Transparency - Withholding information necessary to make reasonable autonomous decisions to accomplish a goal when there is no convincing reason to do so inhibits self-organization and its benefits. Managers must try to communicate as much information as is reasonably possible to team members.
Empirical Experimentation - Not every team member, however, is capable of self-organizing around all their responsibilities. The capacity for self-organization matures as team members gain experience. It is the job of management to find a balance between self-organization and direction so that less experienced individuals become more autonomous. This balance requires the leadership to foster an environment that encourages individuals to experiment, fail, learn, and adapt.

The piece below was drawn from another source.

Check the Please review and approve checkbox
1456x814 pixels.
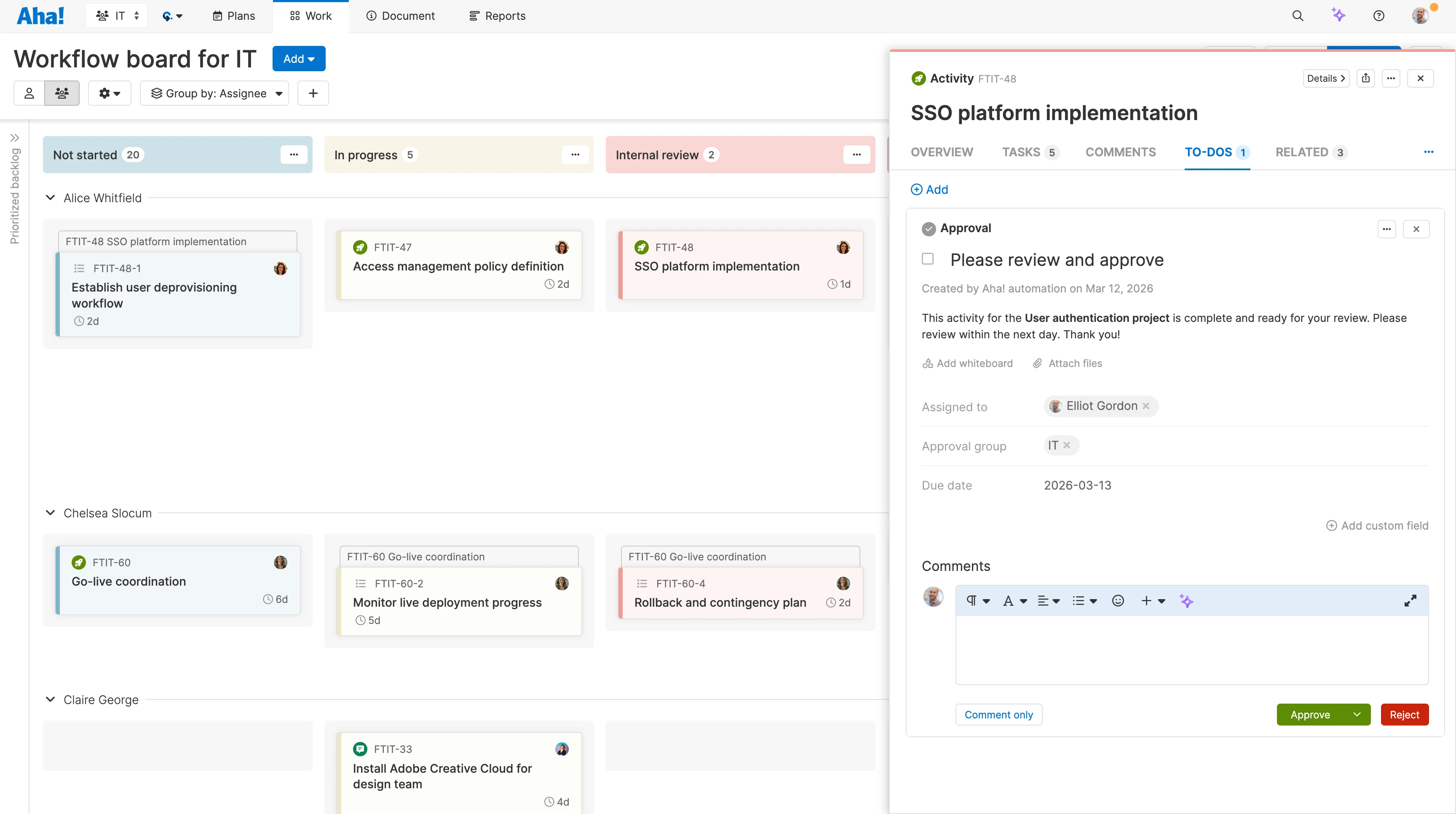(x=927, y=258)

Decentralization – When organizations allow localized decision making, the resulting structure is a distributed system that can quickly react and adapt. This removes delays caused by hierarchical funnels and creates a robust system that is capable of self-repairing.
Experimentation – Self-organization is amplified by feedback. Create a culture of experimentation where team members are free to try different alternatives and arrive at the optimum outcome by process of elimination. This implies also celebrating short-term failures that create an opportunity to quickly adapt.
It is critical for Scrum teams to self-organize in order to achieve true Agility. As a leader, you are in a position to foster self-organization by promoting these qualities. Consider starting with these five tips and don’t forget to inspect and adapt.